Copyright: © 2016 Djelti et al. This is an open access article distributed under the terms of the Creative Commons Attribution License (CC BY 3.0), which permits unrestricted use, distribution, and reproduction in any medium, provided the original author and source are credited.

Abstract

Age-associated cognitive impairment is a major health and social issue because of increasing aged population. Cognitive decline is not homogeneous in humans and the determinants leading to differences between subjects are not fully understood. In middle-aged healthy humans, fasting blood glucose levels in the upper normal range are associated with memory impairment and cerebral atrophy.
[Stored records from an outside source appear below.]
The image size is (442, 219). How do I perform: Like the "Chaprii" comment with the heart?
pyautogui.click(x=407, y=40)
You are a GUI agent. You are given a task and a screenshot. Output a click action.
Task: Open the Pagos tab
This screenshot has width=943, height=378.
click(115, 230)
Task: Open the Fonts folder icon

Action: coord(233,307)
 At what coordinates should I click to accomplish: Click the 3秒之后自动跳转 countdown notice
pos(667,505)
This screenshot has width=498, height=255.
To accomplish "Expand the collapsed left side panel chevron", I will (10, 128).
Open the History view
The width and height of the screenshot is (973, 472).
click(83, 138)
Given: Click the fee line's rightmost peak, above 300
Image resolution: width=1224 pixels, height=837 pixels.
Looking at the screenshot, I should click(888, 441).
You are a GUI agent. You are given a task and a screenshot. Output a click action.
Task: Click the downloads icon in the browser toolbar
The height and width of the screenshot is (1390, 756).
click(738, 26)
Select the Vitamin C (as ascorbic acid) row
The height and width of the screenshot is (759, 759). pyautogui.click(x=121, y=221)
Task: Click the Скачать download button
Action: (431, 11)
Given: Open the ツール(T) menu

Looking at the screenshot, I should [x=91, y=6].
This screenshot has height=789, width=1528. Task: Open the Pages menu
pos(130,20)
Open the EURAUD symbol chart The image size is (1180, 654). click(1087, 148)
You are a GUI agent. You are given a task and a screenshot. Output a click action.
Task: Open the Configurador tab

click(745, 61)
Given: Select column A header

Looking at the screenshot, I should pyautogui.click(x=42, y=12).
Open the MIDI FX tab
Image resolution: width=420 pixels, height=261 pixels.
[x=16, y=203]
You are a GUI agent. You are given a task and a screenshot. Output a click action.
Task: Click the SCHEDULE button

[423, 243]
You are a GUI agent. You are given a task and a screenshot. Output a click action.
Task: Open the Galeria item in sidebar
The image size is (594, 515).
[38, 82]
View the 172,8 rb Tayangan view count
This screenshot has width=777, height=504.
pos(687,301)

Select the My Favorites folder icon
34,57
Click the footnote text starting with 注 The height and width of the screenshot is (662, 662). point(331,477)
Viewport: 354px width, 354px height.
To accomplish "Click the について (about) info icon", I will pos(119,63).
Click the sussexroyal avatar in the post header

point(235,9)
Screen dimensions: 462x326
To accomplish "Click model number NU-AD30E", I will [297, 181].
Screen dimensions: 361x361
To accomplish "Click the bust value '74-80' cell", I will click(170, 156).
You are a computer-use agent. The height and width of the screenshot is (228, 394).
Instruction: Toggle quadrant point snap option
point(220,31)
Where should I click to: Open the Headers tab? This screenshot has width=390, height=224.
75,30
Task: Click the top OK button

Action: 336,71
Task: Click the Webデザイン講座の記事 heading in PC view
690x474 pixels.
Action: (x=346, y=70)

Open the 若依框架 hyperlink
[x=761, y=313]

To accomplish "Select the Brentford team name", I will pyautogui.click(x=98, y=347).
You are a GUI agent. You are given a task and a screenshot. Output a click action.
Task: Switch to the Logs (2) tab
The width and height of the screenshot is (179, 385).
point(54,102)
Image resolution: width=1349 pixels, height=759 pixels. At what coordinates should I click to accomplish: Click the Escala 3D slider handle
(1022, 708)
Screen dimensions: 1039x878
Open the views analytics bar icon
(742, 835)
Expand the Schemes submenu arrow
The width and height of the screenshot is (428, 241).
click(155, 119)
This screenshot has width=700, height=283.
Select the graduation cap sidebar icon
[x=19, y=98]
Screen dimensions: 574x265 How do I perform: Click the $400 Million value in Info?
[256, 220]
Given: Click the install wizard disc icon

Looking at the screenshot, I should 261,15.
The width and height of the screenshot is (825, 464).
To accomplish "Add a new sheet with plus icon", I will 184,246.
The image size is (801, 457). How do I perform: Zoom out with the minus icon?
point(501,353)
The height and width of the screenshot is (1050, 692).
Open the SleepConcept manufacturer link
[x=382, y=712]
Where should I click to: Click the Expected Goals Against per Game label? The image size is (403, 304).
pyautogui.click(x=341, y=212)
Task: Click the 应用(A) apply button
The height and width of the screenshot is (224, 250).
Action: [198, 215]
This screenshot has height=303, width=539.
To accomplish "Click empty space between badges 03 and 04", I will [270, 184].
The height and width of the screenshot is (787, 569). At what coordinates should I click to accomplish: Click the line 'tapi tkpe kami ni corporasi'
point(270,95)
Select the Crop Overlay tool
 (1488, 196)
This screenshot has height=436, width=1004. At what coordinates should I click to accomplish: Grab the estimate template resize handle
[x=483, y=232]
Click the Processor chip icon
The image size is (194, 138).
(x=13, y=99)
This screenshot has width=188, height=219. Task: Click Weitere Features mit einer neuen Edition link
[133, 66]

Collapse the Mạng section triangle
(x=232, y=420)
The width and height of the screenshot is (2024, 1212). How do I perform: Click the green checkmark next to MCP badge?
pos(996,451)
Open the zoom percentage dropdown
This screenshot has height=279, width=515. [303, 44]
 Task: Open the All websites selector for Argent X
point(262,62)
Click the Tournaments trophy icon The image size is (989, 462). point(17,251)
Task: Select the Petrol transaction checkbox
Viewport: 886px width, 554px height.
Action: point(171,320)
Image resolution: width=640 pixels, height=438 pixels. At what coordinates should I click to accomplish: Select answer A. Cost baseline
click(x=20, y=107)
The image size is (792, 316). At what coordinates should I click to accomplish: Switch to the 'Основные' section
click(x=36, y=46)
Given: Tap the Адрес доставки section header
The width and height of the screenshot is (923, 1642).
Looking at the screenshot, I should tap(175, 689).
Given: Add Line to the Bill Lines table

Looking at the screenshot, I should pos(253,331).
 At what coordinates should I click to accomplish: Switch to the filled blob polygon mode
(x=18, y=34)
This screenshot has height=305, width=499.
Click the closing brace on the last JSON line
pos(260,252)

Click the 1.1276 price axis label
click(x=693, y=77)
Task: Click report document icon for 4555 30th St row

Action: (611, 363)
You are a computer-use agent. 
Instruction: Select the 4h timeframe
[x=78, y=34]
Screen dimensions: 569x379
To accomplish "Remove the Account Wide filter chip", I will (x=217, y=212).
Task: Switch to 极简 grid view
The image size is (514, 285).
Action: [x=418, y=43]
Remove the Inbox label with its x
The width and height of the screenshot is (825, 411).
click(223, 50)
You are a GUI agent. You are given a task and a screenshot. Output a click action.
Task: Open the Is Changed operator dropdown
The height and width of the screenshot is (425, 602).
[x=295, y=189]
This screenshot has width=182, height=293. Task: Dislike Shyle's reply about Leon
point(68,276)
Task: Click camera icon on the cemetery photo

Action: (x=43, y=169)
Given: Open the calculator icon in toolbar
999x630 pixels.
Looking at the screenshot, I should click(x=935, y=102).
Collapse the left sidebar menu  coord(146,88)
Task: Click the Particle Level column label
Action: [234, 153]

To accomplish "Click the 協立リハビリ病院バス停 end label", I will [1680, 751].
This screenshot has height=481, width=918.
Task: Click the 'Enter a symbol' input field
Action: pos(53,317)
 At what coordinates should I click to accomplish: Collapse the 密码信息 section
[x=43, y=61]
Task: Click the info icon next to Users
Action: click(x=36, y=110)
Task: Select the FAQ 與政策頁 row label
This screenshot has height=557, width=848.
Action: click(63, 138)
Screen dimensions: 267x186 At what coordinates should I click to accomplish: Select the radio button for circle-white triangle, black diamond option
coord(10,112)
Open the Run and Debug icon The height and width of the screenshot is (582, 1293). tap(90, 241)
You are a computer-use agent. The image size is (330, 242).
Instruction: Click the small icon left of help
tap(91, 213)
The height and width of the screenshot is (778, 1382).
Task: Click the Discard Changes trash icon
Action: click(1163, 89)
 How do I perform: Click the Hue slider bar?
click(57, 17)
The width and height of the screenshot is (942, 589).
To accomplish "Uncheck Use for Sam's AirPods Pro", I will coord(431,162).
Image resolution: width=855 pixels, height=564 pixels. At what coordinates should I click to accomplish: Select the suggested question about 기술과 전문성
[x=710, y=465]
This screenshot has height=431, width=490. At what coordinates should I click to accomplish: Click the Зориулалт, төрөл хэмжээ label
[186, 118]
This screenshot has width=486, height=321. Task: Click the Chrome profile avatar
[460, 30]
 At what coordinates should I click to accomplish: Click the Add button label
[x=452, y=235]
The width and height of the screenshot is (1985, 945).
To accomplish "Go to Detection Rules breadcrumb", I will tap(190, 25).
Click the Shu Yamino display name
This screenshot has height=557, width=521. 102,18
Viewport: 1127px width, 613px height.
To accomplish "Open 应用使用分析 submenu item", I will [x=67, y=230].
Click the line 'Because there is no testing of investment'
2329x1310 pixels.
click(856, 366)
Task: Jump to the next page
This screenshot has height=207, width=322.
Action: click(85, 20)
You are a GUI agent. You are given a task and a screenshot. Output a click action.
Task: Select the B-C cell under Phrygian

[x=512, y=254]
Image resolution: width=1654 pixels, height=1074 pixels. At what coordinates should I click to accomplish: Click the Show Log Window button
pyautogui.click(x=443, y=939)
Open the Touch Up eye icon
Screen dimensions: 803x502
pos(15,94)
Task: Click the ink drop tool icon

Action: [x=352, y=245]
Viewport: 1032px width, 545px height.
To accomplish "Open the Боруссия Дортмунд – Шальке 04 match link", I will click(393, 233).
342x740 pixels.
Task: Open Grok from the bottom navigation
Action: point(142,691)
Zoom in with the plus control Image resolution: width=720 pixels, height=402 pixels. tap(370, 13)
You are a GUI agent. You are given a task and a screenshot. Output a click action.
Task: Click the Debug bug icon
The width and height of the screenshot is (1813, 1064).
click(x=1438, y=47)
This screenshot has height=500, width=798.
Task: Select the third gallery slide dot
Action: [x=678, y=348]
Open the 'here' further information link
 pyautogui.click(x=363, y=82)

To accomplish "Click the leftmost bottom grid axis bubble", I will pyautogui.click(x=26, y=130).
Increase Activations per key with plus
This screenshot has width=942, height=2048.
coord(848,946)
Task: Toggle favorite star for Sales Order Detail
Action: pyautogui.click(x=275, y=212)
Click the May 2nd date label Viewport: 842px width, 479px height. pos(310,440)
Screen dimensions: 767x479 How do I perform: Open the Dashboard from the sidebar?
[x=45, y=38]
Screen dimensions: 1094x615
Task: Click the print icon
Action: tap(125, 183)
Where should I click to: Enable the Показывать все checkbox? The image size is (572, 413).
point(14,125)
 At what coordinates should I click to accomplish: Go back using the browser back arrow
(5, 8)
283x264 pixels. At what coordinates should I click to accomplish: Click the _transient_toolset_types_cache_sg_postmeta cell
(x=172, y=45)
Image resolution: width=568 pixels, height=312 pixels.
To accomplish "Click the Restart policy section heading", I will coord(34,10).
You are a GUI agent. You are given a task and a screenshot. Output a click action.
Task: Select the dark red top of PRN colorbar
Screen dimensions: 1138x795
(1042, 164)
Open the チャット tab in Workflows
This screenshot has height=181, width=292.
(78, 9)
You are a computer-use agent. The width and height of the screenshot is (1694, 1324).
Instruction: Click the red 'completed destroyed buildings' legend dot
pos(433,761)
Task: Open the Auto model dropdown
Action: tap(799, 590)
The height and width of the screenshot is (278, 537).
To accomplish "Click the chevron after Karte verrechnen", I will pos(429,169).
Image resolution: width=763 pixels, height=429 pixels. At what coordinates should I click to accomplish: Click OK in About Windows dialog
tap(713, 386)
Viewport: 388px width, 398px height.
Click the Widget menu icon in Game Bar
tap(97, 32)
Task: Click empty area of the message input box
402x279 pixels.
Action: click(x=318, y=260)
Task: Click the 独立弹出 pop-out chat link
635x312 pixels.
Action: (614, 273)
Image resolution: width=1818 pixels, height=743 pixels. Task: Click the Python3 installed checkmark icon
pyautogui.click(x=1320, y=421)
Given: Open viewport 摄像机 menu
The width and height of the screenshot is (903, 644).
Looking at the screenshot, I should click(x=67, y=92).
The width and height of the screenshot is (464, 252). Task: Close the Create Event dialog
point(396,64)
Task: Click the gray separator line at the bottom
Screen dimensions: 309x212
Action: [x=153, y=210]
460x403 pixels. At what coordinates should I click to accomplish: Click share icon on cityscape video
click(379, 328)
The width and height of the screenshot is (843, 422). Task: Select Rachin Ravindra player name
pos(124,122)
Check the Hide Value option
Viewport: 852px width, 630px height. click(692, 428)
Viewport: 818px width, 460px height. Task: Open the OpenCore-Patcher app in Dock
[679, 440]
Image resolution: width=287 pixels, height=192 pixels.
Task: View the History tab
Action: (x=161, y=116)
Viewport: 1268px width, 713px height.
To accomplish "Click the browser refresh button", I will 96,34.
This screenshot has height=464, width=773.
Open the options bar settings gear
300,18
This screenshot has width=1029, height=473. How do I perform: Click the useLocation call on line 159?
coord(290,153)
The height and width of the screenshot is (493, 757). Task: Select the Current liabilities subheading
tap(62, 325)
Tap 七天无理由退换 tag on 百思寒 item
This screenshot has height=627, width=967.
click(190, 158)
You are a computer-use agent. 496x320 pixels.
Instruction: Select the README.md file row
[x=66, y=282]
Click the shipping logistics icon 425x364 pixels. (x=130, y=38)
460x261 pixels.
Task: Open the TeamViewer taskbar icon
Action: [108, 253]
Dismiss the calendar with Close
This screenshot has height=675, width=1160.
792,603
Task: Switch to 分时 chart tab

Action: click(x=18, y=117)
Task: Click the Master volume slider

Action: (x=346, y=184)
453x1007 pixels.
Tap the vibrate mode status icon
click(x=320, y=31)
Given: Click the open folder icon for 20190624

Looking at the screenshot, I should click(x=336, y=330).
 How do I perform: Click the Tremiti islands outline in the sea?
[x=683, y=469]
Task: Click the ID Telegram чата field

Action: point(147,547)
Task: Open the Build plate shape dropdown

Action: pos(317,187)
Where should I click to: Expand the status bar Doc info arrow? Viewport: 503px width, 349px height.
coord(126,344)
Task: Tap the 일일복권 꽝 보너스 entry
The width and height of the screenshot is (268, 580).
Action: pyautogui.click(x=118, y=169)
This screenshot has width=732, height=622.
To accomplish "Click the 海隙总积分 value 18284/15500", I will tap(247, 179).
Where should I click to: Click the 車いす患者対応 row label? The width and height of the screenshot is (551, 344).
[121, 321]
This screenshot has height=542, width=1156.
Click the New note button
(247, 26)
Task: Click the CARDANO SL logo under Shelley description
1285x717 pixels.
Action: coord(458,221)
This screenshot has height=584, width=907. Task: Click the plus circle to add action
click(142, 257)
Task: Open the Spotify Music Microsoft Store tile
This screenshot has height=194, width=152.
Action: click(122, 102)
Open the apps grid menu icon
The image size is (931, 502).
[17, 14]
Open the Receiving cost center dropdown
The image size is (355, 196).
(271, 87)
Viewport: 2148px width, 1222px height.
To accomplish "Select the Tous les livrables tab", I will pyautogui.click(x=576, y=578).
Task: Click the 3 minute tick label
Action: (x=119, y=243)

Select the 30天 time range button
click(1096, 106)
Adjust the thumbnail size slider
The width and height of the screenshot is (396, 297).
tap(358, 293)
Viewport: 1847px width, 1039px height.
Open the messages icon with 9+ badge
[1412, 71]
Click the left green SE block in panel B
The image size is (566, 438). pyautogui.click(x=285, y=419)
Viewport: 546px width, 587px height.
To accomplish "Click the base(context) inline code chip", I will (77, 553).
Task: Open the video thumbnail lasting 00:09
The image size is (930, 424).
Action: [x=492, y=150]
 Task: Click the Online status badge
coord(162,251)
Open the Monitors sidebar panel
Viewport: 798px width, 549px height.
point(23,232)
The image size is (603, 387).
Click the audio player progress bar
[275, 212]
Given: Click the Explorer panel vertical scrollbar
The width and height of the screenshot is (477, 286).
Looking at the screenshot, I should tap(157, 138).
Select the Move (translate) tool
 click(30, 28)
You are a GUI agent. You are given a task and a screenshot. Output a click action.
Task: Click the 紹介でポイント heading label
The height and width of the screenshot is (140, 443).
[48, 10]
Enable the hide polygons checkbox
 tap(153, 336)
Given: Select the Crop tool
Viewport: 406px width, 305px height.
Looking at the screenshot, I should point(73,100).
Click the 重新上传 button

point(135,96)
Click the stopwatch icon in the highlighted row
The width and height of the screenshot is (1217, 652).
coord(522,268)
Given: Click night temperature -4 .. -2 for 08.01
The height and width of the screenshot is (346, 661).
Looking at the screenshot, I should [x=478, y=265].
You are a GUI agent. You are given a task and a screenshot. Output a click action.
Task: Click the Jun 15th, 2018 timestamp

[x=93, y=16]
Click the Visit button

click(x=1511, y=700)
Due to a close evolutional similarity to Man, non-human primates may be useful to investigate the relationships between glucose homeostasis, cognitive deficits and structural brain alterations. In the grey mouse lemur, Microcebus murinus, spatial memory deficits have been associated with age and cerebral atrophy but the origin of these alterations have not been clearly identified. Herein, we showed that, on 28 female grey mouse lemurs (age range 2.4-6.1 years-old), age correlated with impaired fasting blood glucose (rs=0.37) but not with impaired glucose tolerance or insulin resistance. In middle-aged animals (4.1-6.1 years-old), fasting blood glucose was inversely and closely linked with spatial memory performance (rs=0.56) and hippocampus (rs=-0.62) or septum (rs=-0.55) volumes. These findings corroborate observations in humans and further support the grey mouse lemur as a natural model to unravel mechanisms which link impaired glucose homeostasis, brain atrophy and cognitive processes.